PROVIDED PASSAGE.
>>>>

An in-flight collision with at least one Canada Goose damaged the stabilator on a University of North Dakota twin-engined Piper PA-44-180 Seminole at 4,500ft (1,370m) on a cross-country flight over Minnesota on the night of 17 October 2007, making the aircraft uncontrollable, says a recently released probable cause finding by the US National Transportation Safety Board.
A university flight instructor and a commercial/instrument student at the college were killed after the aircraft crashed in a bog less than 30s after the collision. Twenty-four seconds of recovered data from the Avidyne pilot flight display indicated that the piston-powered twin "abruptly departed controlled flight", rolling about 20° left wing down, yawing 30° left and pitching nose down 40°. The aircraft then began a descending right turn for the duration of the flight.
Investigators found the left half of the aircraft's horizontal stabilator bent upward roughly 90°, inconsistent with the damage to the aircraft, but "consistent with the initial left yaw and nose-down pitch recorded during the upset". DNA material removed from below a depression and tear on the upper wing skin near the left wing tip was found to be from a Canada Goose, a species whose "natural history" is consistent with "the location, time and date of this accident", the NTSB found.
In addition, the NTSB says analysis of bird strike data between 1990 and 2004 by the US Department of Agriculture shows that 7% of bird strikes occurred above 3,500ft, and that bird strikes in general (above 500ft) were seven times more likely to occur at night. Strikes also increase in September and November, and April and May. Canada Geese were attributed to 668 civil collisions between 1990 and 2002, 112 of which resulted in "substantial" damage to the aircraft.

<<<<

DATA EXTRACT.
>>>>

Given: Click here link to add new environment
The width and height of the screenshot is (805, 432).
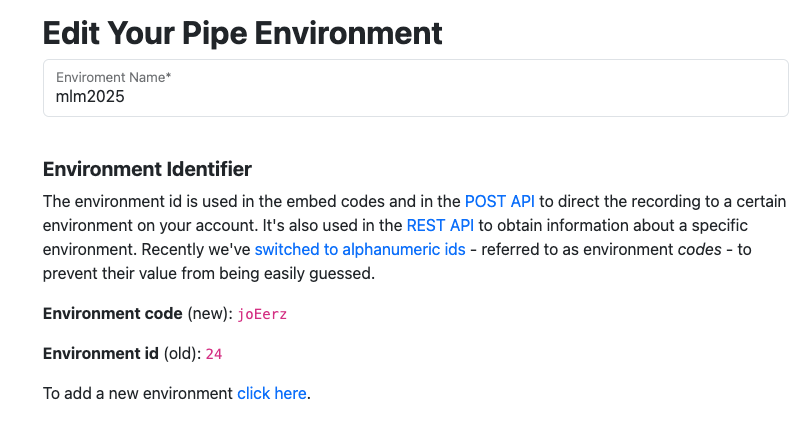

<<<<

TASKS AND EXERCISES.
A – In the Seminole crash passage, at what altitude did the aircraft collide with the goose?
B – According to the Seminole crash passage, why did investigators conclude that a Canada Goose struck the aircraft?
C – Rewrite the part of the Seminole crash passage that opens with the words containing "An in-flight collision" and closes with "of the flight.", replacing "bog" with "marsh".
Rely only on the Seminole crash passage, not on the data.

ANSWERS BELOW.
A – 4,500ft (1,370m)

B – DNA material taken from below a depression and tear on the upper wing skin near the left wing tip came from a Canada Goose. The NTSB also found that the species' natural history fit the location, time and date of the accident.

C –
An in-flight collision with at least one Canada Goose damaged the stabilator on a University of North Dakota twin-engined Piper PA-44-180 Seminole at 4,500ft (1,370m) on a cross-country flight over Minnesota on the night of 17 October 2007, making the aircraft uncontrollable, says a recently released probable cause finding by the US National Transportation Safety Board.
A university flight instructor and a commercial/instrument student at the college were killed after the aircraft crashed in a marsh less than 30s after the collision. Twenty-four seconds of recovered data from the Avidyne pilot flight display indicated that the piston-powered twin "abruptly departed controlled flight", rolling about 20° left wing down, yawing 30° left and pitching nose down 40°. The aircraft then began a descending right turn for the duration of the flight.